Strategies for dealing with executive function issues
The biggest challenge when it comes to dealing with executive functioning issues is that all of the solutions also require executive function to carry out. “As lovely as it is to suggest making lists to someone with ADHD, they’ve probably made lists. They’ve lost them. Or they weren’t sure how to prioritize them,” said McCabe, who was diagnosed with ADHD when she was younger.
It’s for this reason that dealing with executive function issues is so challenging—it’s needed for pretty much everything you do, and impacts just about every facet of your life. For conditions like ADHD, the most effective way to improve executive functioning is to seek treatment—the main strategy is often medication. ADHD is a neurodevelopmental condition, which is thought to be due to a shortage in the neurotransmitter dopamine. However, as McCabe points out, although medication can help improve the underlying cause, “pills don’t teach skills.”
Medication can help address the underlying neurobiological cause, but it won’t teach you the life skills needed to reach your goals. For that reason, the most effective course of treatment is generally medication combined with therapy, which can help develop the necessary skills.
Limit (further) impairments to executive function
If you have executive function issues, it helps to support it in any way you can, which includes lifestyle. Stress and sleep deprivation can lead to short-term impairments of your executive function, while diet and exercise can help it perform at its best.
“It doesn’t make you Superman, it doesn’t make you better than you are, but it at least enables you to bring the best of what you got,” Tuckman said. Of course, as with so many of these strategies, the double whammy is that when you are overwhelmed, prioritizing sleep, diet, and exercise requires significant executive function. “This kind of makes a bad situation worse,” Tuckman said.
Introduce strategies one at a time
There are going to be a hundred different strategies and tricks that can potentially help with your executive function issues. However, as McCabe notes, “a lot of the support we need is in implementing these strategies. Every time we add something new to our plate, to support our executive function, that throws things off for us.”
Instead, McCabe suggests being selective about introducing new strategies, and allow a period of time to get used to it. She also strongly recommends thinking about what has worked in the past and using that as a guide for what can help now. “Don’t start from scratch,” she said. “That’s hard on executive function.”

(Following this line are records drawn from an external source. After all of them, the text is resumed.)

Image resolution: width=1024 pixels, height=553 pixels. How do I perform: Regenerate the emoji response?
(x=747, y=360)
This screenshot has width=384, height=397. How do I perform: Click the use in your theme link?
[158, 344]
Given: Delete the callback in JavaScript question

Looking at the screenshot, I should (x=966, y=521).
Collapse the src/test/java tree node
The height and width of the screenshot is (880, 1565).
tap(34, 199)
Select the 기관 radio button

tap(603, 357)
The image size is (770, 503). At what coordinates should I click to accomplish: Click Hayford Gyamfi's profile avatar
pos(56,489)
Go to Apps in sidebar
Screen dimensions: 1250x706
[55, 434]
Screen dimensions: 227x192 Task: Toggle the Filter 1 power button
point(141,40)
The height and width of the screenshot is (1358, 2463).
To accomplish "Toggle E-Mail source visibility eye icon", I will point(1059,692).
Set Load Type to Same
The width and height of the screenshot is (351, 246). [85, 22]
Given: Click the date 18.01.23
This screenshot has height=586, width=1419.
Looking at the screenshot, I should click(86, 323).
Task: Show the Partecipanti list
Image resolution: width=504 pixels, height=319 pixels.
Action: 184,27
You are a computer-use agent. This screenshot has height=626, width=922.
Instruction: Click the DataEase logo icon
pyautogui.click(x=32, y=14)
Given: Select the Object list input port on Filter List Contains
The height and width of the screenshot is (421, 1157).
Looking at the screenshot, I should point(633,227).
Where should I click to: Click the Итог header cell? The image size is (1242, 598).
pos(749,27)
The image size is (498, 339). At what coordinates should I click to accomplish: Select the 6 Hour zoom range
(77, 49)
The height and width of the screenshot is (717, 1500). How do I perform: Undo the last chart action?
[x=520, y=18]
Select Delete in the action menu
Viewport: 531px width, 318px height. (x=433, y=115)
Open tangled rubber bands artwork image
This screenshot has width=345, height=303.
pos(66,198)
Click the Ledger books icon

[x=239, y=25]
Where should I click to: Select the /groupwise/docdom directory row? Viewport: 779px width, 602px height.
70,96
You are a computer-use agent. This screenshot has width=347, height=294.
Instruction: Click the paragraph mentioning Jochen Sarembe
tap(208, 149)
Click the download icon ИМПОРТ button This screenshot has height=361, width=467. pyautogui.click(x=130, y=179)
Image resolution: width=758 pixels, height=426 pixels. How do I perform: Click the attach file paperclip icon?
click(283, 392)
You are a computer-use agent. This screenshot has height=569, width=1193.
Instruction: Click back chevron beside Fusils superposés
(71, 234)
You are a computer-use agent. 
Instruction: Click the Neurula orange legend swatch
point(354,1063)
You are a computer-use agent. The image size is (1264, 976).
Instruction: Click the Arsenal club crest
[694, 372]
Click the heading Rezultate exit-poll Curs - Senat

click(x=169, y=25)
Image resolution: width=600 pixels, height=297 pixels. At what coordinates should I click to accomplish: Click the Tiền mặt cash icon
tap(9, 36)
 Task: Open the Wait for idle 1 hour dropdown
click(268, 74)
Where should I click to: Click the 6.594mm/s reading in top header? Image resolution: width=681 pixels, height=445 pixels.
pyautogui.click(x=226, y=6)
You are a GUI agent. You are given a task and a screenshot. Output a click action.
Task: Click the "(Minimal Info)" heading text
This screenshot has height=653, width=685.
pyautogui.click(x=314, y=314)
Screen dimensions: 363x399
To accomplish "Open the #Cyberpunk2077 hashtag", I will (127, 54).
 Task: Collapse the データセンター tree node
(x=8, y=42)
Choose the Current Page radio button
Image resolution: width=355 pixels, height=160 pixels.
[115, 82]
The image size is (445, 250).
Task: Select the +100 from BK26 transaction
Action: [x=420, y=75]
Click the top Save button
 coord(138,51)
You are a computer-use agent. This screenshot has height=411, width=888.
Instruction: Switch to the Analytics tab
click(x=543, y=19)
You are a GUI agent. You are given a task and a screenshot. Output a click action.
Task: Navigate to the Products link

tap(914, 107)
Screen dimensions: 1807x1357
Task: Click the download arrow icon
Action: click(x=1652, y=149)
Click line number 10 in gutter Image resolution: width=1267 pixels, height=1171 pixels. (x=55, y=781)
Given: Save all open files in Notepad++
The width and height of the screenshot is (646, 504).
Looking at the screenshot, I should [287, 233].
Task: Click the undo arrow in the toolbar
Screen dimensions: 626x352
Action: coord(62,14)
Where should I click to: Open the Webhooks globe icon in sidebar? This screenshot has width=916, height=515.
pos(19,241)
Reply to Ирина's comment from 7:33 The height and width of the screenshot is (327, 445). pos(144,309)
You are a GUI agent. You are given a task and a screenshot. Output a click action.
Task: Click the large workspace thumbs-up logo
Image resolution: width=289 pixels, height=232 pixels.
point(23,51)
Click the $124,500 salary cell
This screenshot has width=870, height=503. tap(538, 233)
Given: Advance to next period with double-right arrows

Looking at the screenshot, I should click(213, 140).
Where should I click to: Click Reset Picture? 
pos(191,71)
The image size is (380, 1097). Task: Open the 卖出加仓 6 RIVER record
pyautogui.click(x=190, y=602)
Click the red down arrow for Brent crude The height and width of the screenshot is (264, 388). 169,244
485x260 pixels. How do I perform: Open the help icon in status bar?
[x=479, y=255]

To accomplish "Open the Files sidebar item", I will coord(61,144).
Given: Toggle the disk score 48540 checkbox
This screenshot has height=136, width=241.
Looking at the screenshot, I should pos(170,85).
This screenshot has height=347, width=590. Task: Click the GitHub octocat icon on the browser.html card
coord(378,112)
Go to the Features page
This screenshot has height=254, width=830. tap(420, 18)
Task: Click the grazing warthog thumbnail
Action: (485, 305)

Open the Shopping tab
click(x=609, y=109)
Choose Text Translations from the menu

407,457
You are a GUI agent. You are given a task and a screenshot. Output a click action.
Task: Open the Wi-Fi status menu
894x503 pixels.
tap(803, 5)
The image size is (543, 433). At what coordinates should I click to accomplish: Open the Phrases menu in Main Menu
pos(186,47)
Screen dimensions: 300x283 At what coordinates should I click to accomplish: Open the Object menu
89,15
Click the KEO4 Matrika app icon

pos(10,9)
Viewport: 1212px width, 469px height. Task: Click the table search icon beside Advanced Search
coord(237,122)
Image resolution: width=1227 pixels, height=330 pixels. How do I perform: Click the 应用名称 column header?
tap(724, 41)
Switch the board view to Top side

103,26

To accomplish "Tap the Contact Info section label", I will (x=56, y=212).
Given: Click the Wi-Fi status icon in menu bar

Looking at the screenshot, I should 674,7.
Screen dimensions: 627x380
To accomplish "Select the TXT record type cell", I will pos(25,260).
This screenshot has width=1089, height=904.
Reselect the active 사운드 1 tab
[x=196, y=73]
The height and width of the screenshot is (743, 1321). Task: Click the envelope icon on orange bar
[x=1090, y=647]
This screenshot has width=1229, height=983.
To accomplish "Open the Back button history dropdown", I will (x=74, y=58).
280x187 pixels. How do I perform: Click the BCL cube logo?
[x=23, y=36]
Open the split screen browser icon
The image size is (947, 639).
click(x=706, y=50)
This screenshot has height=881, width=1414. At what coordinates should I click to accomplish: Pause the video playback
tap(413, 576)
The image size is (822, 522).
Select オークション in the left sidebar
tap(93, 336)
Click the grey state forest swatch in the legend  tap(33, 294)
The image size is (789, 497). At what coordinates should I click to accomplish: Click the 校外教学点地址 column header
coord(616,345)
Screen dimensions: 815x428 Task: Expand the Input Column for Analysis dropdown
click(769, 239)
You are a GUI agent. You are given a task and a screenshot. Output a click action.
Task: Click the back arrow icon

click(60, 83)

One of the most important things you can do to support your executive function is to make sure that you are spending your time on what matters, rather than trying to do everything. “Staying on top of everything isn’t realistic for most people, let alone those with executive function challenges,” McCabe said.
Potential strategies can include minimalism, automating things, or picking your battles wisely. “If you want to do more, do less, because the more we’re trying to do, the more we have to keep track of, the harder it is for executive function to stay on top of all that,” McCabe said.
Understand this is a work in progress
Improving and supporting your executive function is a lifelong process. What helps today may not work a year from now when circumstances may have changed—and there are going to be good days and bad days.
“Focus on the long game,” Tuckman said. “Focus on finding better systems and strategies, and then just keep showing up and applying them. If today was a bad day, show up again tomorrow and start over.”